The main reason that it is still beta is that we need to make some improvements with memory handling. It loads the entire timeline into memory and that doesn’t scale for large numbers of events. We’ll fix that soon though. We’ll also be expanding the feature to pull in data from other data sources, such as web history, log files, and the registry.

We hope the open source community will find our initial implementation helpful in their investigations and would love to have some conversations with the community about it, so please let us know if/how you end up using it by engaging at sleuthkit.org.

Using the Timeline Feature in Autopsy 3.0.5+

Once you’ve got Autopsy 3.0.5 or greater installed (sleuthkit.org/autopsy) and have added a disk image to a case, you can access the timeline through the Tools menu item and selecting “Make Timeline (beta)”.


Behind the scenes, it will make a Sleuth Kit body file and run mactime to sort the data into a text timeline. Autopsy then parses the “mactime” output and displays it in graphs.


Initially, the graphs show the number of events per year. Selecting a year shows bars for each month in the year. Selecting a month will then show the number of events in each day. The bottom part of the screen allows you to see all of the files that have activity and the contents of each file. From this view, you can still use the thumbnail view to see thumbnails of all images on a given day and you can play videos as well.

You can also right click on a file in the lower left and choose “View File In Directory” to bring you back to the parent folder in the main Autopsy interface. This allows you to identify a suspicious file from the timeline view and then see what else is in the folder.

Use Case: Timeline Analysis in Intrusion Investigations

In time critical investigations such as those that take place in a post-breach cyber forensics investigation, it is important to be able to quickly focus on the relevant data. One way of doing this is through the use of file system timeline analysis.

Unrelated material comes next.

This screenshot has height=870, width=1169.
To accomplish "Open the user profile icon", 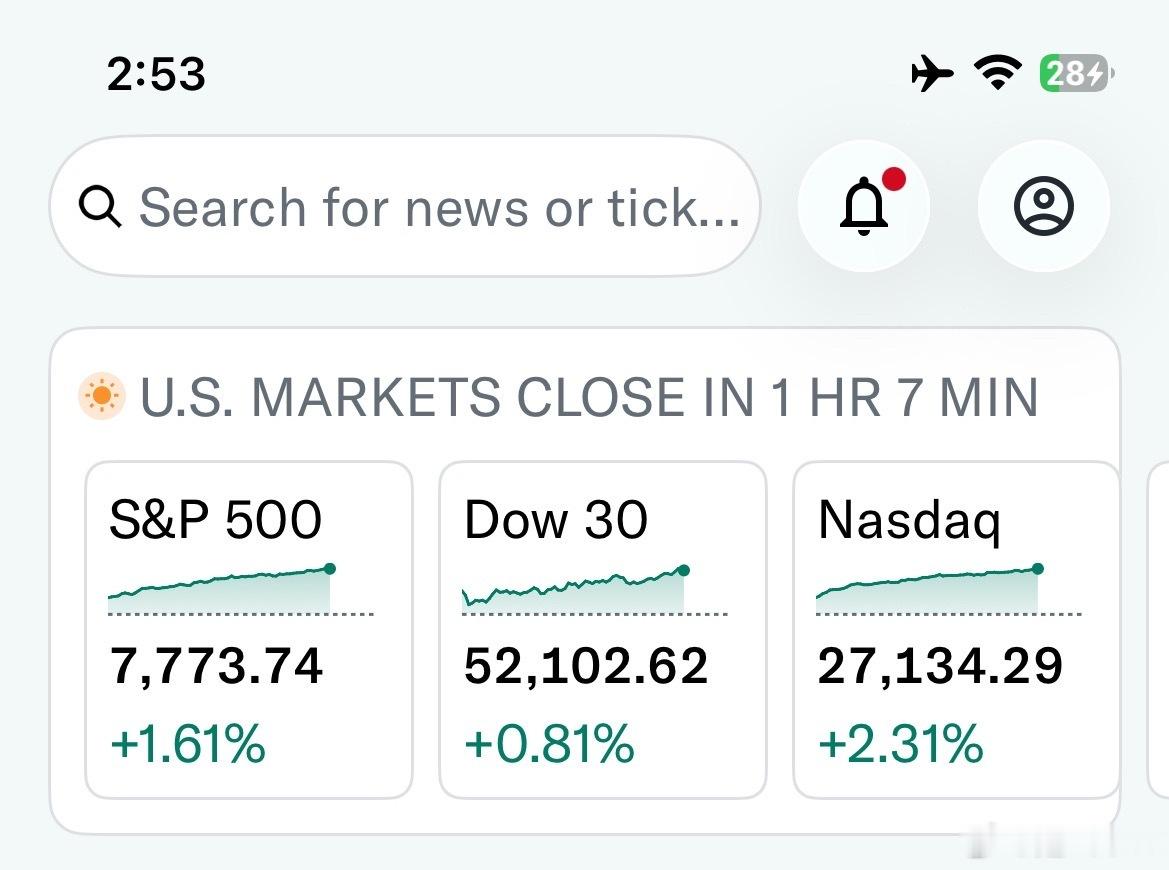I will [1044, 206].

There are two big ways of using timelines: macro and micro.

At the macro-level, timelines are useful for seeing the big picture of how a computer was used. Often, the investigator’s first encounter with a computer could be after it has been compromised and he or she may not know what is normal. By looking at the high-level activity for the past month, they may be able to identify what directories had activity. This helps to determine what user accounts are used and what applications are used. This can be correlated with data in the registry.

At the micro-level, timelines are useful to seeing all of the places that had activity in a given time range when intrusion activity occurred (assuming that the file system time stamps were not modified by the attacker). This can be useful when you have a time frame from an external data source (such as network packets or IDS) or when you want to see all of the places that the intruder placed files.

Timelines are useful for both live analysis (when the suspected computer is still running) and dead analysis (when the suspected computer has been powered off).